The supreme court for the Isle of Man is the Judicial Committee of the Privy Council. The Isle's traditional local appellate court is the Staff of Government Division which has only two judges, titled deemsters, whose decisions are joined to the original trial decision.

The lowest courts in the Isle of Man are the Summary Courts, Coroner of Inquests, Licensing Court, Land Court, etc. These courts are presided over by magistrates. There are two stipendiary magistrates, the High Bailiff and the Deputy High Bailiff, along with lay Justices of the Peace.

Law and courts in the Channel Islands

The Law of the Channel Islands (Jersey and Guernsey) has been influenced by several different legal traditions, in particular Norman customary law, English common law and legislation passed by the legislature.

The head of the judiciary in Jersey is the Bailiff, who as well as performing the judicial functions of a chief justice is also the President (presiding officer) of the States of Jersey and has certain civic, ceremonial and executive functions. The Bailiff's functions may be exercised by the Deputy Bailiff of Jersey and Guernsey.

The keepers and agents of the Public Peace

In England and Wales the keepers or agents of the Public Peace are the justice of the peace (JP), a judicial officer, of a lower court, elected or appointed by means of a commission (letters patent) to keep the peace. Depending on the jurisdiction, such justices dispense summary justice or merely deal with local administrative applications in common law jurisdictions. Justices of the peace are appointed or elected from the citizens of the jurisdiction in which they serve, and are (or were) usually not required to have any formal legal education in order to qualify for the office. Some jurisdictions have varying forms of training for JPs.

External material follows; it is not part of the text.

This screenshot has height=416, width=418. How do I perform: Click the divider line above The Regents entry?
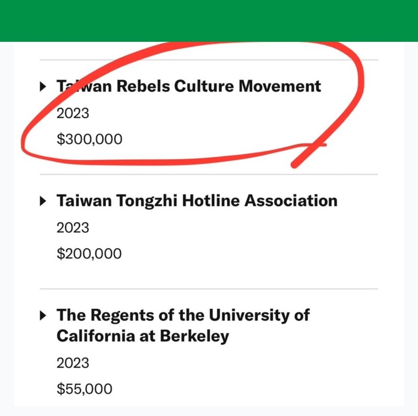tap(209, 289)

The sheriff in England, Wales and Ireland is a legal official with responsibility for a "shire", i.e. county. In practice, the specific combination of legal, political and ceremonial duties of a sheriff varies greatly from country to country. The bailiff are employed to execute writs and processes, make arrests, keep order in the court.

A Parish constable is a law enforcement officer, usually unpaid and part-time, serving a parish. In some parishes, the position is known as "high constable’’.